The remains of Army Sgt. 1st Class Alfred G. Bensinger Jr. were returned to the family who so long ago gave up hope that he would ever be found.
Bensinger is believed to have died in 1951 after having been captured with members of his troop as part of Company D, 2nd Engineer Combat Battalion.
He was captured in northwest Korea while trying to hold off enemy forces and providing cover for other troops to withdraw.
He is believed to have died in a prisoner of war transient camp known as the Hofong Camp.
Bensinger’s remains were among those recovered in April 2005. They were identified as Bensinger in July.
A full color guard welcomed him home at Will Rogers World Airport just after noon Wednesday.
Clayton, Bensinger’s son, along with Clayton’s wife were among those attending the solemn service.
Bensinger’s remains were escorted to Smith and Turner Mortuary in Yukon by the Oklahoma City Police Department. Members of the Patriot Guard were part of the escort.
During a POW/MIA service at the funeral home, American Legion Post 160 commander Eddie McFadden said Bensinger’s sacrifice would not be forgotten.
Clayton said despite not remembering his father, there is still a deep emotional connection.
“He disappeared from my life when I was three years old, and much later I found out what happened to him and that the chances of him coming back were slim to none. I go through my life with someone who I said had no meaning to me because I never knew him. But as I got older, I realized that wasn’t true,” he said. “There is still an amazingly strong connection there, and some of the larger decisions I have made in my life were based on his sacrifice and what he did for this country.”
Clayton was notified last summer about the DNA match. Still, when the flag-covered coffin was removed from the plane, the emotions returned.
“Intellectually, you have something you have prepared for, or you think you are prepared for. You think emotionally you would be ready, but I wasn’t. This whole thing is amazing to me. I am just in shock about the whole thing, yet I’ve had all this time to prepare and to think about it. It is major in my life,” he said.
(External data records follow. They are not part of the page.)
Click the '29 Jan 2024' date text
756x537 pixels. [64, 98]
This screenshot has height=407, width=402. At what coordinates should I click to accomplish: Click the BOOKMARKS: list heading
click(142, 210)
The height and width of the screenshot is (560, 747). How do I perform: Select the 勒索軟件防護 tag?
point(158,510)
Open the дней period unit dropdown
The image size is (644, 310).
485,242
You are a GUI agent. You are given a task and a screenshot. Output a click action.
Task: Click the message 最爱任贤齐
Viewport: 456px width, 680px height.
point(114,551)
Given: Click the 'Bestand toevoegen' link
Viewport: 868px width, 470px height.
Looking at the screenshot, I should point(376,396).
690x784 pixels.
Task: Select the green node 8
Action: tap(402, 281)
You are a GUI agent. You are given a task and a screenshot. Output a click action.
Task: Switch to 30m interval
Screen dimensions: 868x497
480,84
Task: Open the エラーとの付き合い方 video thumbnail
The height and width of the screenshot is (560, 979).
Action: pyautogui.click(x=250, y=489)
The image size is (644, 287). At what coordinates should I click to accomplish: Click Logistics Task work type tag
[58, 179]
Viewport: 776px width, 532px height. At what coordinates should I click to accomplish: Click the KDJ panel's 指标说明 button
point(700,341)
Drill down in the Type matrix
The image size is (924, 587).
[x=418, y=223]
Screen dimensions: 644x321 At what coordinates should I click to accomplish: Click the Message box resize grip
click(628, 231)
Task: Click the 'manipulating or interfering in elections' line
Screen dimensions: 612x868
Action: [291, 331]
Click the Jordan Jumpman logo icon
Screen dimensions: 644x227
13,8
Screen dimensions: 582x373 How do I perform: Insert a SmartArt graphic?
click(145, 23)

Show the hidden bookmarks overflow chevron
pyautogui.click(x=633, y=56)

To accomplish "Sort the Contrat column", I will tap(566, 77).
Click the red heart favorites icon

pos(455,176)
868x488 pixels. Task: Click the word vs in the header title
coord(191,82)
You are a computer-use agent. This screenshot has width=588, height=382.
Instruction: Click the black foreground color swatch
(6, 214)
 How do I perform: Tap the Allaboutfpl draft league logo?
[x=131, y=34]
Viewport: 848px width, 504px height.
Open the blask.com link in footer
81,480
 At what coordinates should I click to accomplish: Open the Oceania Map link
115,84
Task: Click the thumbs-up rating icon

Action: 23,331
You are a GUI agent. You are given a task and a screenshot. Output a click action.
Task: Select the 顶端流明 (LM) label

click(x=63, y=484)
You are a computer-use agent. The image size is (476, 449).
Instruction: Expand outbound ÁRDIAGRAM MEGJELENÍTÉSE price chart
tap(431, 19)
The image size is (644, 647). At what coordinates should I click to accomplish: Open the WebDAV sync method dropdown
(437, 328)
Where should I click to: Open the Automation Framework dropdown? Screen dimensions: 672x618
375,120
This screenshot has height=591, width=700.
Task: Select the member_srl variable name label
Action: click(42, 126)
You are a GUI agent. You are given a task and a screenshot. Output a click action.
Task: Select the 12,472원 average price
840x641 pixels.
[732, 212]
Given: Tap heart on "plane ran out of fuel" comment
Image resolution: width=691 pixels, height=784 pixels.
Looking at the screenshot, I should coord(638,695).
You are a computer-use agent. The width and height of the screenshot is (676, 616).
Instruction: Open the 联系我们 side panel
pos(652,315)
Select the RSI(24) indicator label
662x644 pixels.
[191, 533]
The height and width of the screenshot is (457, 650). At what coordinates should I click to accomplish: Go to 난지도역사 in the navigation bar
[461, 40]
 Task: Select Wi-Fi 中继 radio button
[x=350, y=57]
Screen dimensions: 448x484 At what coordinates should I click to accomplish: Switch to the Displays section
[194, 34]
Friday, Bensinger’s remains were escorted to the Fort Sill National Cemetery in Elgin where he was interred with full military honors. A departure service was held Friday morning that included representatives of both the Yukon and Mustang American Legion posts.
Bensinger received a rifle salute before the family began its journey to Fort Sill. He was escorted by the Oklahoma Highway Patrol as well as the Patriot Guard.
“It’s amazing you can have a love for somebody you never really knew, but I loved my dad,” Clayton said.
More than 7,700 Americans remain unaccounted for from the Korean War, officials with the Department of Defense have said.
Bensinger’s name has been recorded on the Courts of the Missing at the National Memorial Cemetery of the Pacific in Honolulu. A rosette will be placed next to his name to indicate he has been accounted for.